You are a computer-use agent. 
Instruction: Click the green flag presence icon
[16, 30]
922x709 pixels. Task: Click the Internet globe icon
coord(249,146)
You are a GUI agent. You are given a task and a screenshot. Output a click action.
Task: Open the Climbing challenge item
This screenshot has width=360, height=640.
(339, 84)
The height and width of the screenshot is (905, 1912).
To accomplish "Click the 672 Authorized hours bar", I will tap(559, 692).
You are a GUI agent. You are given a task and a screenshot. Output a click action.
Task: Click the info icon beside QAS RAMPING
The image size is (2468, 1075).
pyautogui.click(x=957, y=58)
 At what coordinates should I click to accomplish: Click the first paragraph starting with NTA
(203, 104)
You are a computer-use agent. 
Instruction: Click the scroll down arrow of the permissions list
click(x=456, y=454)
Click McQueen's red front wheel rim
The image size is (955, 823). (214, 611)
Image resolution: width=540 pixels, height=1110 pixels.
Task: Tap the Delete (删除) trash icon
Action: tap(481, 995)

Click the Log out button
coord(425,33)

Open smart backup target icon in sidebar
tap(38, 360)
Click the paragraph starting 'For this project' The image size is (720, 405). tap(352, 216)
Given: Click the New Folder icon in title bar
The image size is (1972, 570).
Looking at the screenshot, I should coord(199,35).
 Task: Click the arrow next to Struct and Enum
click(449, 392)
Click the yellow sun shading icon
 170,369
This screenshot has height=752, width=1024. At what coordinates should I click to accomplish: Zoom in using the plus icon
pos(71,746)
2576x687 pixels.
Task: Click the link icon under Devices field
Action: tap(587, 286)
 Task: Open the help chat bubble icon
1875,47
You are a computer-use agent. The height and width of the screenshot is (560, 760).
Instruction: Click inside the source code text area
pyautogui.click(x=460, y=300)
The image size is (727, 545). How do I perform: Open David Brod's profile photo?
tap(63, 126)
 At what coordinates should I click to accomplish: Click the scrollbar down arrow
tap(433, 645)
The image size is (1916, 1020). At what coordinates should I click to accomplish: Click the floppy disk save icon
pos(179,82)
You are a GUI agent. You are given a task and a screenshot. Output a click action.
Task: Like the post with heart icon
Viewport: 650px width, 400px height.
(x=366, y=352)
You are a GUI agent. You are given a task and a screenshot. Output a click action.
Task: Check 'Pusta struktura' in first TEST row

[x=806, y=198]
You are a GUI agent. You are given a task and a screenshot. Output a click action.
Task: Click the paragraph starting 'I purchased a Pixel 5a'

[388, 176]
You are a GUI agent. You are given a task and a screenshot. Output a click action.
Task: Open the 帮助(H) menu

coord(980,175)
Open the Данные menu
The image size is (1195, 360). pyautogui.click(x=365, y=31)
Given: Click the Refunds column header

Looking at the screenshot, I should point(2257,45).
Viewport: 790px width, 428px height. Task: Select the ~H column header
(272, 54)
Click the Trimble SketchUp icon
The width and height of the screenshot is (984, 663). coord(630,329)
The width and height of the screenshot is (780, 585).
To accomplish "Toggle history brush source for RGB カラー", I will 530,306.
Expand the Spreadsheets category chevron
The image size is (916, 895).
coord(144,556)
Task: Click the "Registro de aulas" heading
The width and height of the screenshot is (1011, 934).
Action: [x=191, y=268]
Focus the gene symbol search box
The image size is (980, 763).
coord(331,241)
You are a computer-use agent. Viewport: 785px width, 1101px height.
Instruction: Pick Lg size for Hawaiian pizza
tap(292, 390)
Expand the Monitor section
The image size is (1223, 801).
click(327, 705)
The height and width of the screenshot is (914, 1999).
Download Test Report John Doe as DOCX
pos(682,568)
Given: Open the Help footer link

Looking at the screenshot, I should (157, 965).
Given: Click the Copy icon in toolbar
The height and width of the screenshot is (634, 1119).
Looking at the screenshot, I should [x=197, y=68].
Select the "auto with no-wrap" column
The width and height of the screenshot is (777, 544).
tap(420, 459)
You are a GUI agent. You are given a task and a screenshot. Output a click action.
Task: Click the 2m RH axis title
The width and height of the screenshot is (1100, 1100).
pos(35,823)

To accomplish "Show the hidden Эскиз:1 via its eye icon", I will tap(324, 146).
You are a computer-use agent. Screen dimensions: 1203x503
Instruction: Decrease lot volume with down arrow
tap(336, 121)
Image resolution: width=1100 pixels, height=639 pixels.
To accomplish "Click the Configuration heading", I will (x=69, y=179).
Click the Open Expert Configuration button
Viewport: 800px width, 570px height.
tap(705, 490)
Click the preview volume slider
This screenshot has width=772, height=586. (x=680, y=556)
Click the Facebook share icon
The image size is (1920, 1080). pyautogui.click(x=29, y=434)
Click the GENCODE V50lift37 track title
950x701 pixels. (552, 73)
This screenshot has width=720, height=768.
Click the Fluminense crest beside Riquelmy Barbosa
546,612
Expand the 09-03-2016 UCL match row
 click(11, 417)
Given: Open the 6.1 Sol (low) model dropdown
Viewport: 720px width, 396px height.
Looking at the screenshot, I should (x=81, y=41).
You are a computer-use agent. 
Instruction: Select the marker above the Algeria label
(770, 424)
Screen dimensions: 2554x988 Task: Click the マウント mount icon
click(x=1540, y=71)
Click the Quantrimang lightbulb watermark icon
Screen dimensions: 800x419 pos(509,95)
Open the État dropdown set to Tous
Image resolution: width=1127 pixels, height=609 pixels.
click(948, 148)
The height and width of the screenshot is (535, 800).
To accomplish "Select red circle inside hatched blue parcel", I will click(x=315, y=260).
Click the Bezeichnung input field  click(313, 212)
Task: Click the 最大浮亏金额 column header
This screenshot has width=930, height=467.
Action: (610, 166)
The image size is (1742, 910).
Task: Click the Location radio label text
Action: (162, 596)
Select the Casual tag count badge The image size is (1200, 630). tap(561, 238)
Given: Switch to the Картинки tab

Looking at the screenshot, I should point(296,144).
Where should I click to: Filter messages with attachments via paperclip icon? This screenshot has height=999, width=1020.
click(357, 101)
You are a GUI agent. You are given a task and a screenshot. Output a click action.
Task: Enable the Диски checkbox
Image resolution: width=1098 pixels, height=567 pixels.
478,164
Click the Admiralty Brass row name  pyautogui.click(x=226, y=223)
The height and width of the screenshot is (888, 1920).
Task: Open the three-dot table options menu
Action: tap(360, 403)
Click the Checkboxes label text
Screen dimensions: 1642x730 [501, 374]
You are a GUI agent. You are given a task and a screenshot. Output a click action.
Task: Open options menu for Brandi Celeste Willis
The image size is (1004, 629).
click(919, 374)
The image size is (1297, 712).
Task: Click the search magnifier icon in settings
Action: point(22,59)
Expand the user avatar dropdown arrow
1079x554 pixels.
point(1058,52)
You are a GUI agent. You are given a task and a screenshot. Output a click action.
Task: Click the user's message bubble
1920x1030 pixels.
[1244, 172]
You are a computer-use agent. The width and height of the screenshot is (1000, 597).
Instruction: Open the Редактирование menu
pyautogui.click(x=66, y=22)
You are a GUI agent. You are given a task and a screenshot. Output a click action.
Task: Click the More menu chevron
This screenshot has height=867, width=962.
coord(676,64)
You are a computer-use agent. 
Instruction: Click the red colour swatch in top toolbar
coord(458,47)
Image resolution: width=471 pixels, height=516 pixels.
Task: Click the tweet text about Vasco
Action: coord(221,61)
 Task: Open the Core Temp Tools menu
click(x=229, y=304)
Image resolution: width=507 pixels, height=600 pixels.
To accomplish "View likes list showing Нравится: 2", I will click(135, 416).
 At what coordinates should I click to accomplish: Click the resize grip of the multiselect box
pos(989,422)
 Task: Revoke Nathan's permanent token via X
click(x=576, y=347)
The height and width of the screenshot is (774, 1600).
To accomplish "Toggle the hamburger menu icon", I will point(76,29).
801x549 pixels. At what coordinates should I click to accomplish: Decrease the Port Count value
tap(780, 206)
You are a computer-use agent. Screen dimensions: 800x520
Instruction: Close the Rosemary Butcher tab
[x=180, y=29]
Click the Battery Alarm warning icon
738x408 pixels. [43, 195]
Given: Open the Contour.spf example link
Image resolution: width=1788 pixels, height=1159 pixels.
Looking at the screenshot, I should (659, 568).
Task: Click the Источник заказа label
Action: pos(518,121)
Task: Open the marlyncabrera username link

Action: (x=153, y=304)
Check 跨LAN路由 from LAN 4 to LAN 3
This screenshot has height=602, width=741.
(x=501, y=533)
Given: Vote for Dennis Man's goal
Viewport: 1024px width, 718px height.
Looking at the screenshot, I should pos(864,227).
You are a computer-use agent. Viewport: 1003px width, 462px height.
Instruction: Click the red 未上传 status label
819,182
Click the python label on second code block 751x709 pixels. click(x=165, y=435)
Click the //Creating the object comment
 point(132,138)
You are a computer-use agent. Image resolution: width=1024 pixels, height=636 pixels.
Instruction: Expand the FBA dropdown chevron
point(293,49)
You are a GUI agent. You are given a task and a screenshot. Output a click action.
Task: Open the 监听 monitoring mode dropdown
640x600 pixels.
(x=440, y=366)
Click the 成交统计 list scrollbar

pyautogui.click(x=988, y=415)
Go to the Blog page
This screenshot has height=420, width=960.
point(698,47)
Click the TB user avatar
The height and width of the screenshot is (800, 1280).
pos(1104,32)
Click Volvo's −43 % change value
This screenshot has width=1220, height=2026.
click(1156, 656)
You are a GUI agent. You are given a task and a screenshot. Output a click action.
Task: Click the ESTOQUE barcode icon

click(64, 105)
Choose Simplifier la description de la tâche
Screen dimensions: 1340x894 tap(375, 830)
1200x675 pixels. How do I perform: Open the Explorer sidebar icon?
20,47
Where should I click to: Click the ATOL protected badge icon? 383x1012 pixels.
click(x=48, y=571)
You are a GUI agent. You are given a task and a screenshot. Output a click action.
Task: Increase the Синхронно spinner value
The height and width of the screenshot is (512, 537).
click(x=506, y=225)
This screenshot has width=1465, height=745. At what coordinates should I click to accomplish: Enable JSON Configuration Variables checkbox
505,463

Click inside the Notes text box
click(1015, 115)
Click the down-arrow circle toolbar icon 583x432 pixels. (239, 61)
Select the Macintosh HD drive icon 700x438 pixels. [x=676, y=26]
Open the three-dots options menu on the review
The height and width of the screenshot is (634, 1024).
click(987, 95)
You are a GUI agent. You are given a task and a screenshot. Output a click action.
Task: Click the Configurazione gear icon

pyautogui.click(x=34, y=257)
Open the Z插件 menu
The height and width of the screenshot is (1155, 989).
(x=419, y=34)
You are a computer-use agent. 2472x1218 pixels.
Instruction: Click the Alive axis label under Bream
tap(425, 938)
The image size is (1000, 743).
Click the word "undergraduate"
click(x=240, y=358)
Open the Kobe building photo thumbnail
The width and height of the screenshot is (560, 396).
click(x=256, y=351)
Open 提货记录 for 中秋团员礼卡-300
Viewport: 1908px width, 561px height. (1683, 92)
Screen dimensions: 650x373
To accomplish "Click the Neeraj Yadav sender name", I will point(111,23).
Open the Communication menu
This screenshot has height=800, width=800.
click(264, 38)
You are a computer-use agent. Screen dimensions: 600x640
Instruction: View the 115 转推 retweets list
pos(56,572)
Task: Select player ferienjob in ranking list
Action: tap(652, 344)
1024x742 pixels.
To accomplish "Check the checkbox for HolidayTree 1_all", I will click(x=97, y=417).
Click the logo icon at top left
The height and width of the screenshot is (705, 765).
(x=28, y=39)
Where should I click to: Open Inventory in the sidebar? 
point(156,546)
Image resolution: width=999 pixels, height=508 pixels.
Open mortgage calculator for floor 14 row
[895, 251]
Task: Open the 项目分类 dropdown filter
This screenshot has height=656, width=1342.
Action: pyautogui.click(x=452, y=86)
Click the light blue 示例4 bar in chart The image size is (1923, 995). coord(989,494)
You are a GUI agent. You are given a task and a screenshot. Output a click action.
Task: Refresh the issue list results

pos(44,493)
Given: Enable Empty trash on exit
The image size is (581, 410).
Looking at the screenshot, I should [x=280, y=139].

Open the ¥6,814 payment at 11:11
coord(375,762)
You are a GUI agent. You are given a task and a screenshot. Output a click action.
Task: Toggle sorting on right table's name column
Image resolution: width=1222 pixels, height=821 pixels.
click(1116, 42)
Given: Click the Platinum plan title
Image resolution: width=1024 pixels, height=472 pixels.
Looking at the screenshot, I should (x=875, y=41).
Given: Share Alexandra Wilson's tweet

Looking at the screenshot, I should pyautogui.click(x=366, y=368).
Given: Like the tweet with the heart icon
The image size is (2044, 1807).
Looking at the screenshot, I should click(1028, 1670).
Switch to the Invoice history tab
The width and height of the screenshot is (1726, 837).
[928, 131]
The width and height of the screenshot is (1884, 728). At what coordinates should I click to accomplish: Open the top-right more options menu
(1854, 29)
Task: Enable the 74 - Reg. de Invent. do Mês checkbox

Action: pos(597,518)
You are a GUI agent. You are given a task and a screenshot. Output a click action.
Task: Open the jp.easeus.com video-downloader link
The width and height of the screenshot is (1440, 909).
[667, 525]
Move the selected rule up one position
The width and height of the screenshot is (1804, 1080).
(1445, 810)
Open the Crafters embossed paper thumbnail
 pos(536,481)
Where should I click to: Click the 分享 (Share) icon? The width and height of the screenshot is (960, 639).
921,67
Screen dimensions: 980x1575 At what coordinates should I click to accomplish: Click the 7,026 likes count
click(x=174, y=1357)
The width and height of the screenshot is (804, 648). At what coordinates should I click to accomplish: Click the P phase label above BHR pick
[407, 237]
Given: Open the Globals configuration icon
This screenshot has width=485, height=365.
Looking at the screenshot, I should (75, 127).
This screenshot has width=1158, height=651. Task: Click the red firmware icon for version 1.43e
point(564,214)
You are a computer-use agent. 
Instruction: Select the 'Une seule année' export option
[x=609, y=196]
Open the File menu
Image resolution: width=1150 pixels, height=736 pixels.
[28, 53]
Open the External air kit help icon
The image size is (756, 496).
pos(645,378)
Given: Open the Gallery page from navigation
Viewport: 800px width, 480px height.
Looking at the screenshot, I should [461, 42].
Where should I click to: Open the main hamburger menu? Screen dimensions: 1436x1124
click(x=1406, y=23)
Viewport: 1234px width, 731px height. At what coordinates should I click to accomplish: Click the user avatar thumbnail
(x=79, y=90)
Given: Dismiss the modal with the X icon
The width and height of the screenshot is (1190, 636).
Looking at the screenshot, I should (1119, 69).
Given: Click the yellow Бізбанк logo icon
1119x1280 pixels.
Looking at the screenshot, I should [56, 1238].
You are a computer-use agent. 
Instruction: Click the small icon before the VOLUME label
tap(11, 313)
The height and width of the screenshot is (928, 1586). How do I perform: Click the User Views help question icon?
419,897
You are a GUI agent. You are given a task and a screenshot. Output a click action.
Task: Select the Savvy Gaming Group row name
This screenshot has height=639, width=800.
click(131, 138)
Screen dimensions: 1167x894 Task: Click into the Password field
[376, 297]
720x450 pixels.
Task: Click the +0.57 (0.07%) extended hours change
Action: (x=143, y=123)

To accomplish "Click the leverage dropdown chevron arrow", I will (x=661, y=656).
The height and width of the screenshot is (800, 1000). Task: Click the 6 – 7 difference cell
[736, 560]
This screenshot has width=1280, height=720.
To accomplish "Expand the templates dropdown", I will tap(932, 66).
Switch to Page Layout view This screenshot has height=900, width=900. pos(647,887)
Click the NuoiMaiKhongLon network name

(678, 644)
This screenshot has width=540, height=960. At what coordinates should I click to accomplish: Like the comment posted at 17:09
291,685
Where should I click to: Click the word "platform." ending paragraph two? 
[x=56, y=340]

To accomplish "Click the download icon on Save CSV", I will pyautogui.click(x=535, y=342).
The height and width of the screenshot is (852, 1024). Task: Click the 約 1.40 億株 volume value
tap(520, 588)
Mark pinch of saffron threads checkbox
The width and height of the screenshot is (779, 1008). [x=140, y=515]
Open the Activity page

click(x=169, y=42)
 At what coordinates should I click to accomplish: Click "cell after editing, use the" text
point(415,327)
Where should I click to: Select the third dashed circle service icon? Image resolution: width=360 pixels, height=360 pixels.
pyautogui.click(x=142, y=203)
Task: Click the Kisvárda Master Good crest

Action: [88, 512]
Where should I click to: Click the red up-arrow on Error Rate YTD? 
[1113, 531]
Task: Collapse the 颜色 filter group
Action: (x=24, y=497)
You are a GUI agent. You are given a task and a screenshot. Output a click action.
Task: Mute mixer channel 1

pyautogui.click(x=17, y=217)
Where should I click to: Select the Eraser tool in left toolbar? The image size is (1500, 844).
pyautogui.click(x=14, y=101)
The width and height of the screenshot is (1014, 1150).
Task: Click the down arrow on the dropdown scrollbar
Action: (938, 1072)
——
Output the lines of the records above exactly as they appear, from the line containing "The height and width of the screenshot is (634, 1024)." through the line containing "Open the Communication menu".

__Final answer__
The height and width of the screenshot is (634, 1024).
click(987, 95)
You are a GUI agent. You are given a task and a screenshot. Output a click action.
Task: Click the Configurazione gear icon

pyautogui.click(x=34, y=257)
Open the Z插件 menu
The height and width of the screenshot is (1155, 989).
(x=419, y=34)
You are a computer-use agent. 2472x1218 pixels.
Instruction: Click the Alive axis label under Bream
tap(425, 938)
The image size is (1000, 743).
Click the word "undergraduate"
click(x=240, y=358)
Open the Kobe building photo thumbnail
The width and height of the screenshot is (560, 396).
click(x=256, y=351)
Open 提货记录 for 中秋团员礼卡-300
Viewport: 1908px width, 561px height. (1683, 92)
Screen dimensions: 650x373
To accomplish "Click the Neeraj Yadav sender name", I will point(111,23).
Open the Communication menu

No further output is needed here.